Macedo, Tania; Wilheim, Livia; Gonçalves, Raquel; Coutinho, Evandro Silva Freire; Vilete, Liliane; Figueira, Ivan; Ventura, Paula.
BMC Psychiatry; 14: 227, 2014 Aug 14.
Artigo em Inglês | MEDLINE | Out 2014 | ID: mdl-25266031
Resumo: BACKGROUND: Potentially traumatic events happen in people's lives, leading to the risk of the development of posttraumatic stress disorder, depression and even suicide. Resilience is an individual's ability to maintain or regain his/her mental health in the face of significant adversity or risk of death.
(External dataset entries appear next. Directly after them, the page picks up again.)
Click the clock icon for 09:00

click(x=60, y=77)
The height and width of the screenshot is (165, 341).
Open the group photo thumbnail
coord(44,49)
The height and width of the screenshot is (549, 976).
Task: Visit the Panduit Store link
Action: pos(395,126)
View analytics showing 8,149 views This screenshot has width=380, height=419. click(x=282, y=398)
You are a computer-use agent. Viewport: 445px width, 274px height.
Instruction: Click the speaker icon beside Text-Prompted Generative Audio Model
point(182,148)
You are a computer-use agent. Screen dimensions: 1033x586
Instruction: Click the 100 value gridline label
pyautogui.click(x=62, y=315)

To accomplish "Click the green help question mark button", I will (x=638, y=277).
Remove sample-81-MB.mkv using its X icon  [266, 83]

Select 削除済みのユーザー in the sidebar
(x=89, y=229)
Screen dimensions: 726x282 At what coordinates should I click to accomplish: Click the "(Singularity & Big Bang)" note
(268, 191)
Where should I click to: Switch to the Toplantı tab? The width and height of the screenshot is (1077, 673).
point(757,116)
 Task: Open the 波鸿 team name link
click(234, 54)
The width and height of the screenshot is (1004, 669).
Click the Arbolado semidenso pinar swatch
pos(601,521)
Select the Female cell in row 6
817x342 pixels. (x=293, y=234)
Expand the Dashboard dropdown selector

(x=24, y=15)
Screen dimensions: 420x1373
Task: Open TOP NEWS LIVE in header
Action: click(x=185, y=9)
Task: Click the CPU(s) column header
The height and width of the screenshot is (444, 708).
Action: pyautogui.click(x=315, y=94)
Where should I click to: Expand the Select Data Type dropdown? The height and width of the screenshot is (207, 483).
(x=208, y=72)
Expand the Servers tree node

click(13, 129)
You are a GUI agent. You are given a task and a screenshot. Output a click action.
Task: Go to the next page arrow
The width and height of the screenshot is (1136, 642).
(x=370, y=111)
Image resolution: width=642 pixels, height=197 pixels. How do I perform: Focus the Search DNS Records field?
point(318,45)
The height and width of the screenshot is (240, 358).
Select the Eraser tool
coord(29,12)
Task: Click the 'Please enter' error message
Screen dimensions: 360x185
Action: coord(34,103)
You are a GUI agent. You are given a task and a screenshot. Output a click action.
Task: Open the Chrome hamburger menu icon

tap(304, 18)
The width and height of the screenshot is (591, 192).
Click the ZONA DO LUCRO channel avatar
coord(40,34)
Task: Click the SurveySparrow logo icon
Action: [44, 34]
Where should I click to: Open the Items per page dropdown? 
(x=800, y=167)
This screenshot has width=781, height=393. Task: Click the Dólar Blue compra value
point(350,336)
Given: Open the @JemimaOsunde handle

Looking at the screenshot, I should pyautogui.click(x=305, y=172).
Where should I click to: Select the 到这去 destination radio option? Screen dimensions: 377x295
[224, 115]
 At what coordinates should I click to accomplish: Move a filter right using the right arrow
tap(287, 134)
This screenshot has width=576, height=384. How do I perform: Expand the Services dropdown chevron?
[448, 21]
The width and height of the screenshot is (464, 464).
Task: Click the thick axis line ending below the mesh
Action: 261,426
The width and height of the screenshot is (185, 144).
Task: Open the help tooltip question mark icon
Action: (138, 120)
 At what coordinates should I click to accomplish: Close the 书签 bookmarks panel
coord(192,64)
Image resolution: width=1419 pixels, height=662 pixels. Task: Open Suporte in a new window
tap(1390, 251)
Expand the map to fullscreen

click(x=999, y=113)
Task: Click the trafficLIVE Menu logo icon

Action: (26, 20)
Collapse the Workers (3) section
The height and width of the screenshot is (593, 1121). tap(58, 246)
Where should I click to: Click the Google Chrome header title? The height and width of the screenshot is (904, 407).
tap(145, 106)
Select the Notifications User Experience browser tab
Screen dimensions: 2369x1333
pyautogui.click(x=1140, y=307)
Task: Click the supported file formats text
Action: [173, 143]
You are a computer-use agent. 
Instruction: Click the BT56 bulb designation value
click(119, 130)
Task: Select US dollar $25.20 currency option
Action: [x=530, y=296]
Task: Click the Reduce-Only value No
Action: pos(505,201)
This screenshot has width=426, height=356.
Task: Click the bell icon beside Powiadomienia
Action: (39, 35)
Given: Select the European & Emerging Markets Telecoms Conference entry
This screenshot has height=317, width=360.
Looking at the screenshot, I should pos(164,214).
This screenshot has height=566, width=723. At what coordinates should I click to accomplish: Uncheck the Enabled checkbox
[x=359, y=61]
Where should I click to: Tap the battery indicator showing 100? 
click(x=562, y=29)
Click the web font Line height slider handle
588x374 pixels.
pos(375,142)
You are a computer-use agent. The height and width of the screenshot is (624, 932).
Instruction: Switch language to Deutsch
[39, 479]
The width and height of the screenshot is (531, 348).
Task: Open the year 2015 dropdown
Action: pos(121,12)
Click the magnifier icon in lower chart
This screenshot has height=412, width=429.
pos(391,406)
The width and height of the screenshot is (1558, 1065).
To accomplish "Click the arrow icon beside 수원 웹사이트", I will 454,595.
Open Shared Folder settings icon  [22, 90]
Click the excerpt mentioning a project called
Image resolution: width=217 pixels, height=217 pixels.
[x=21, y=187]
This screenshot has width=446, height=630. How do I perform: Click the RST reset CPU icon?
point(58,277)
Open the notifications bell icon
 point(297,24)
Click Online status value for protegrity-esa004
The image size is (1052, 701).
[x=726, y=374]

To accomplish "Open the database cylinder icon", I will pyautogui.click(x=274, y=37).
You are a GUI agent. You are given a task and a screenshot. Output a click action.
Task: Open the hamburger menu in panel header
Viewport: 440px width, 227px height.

The aim of this study was to conduct a systematic review of studies evaluating the effectiveness of resilience promotion interventions in adults. METHODS: Electronic searches were conducted in databases ISI, PsycINFO and PubMed, including every language and every year until January 20, 2013. We selected studies with nonclinical samples of adults that evaluated the effectiveness of the intervention through randomized and non-randomized controlled trials and open-ended studies. We also considered valid constructs directly related to resilience, such as hardiness. RESULTS: Among 2.337 studies, 13 were selected for the review, 5 through electronic databases and 8 through search in references or the "times cited list" (list of articles that cited the selected papers). Of these, 7 are randomized controlled trials, 5 non-randomized controlled trials, and one an open-ended trial. Most of the studies included reported some degree of improvement in resilience-like variables among those subjects exposed to resilience-promoting programs. Furthermore, positive findings were more consistent among randomized controlled trials--six out of the seven suggested efficacy. CONCLUSION: There is evidence pointing towards some degree of effectiveness of resilience promotion programs, despite the poor operationalization of the construct and great heterogeneity in the studies. Indeed, the analysis of the methodological quality of the selected studies was hampered by the poor quality of reporting. There were faults in reporting in most studies on almost all items (random sequence generation, allocation concealment, blinding of outcome assessment, incomplete outcome data, description of concurrent treatment and intent-to-treat analysis), except for the item "selective reporting". Additional efforts should be made to determine the actual effect size of the interventions, since this is crucial for calculating the cost-effectiveness of resilience promotion strategies.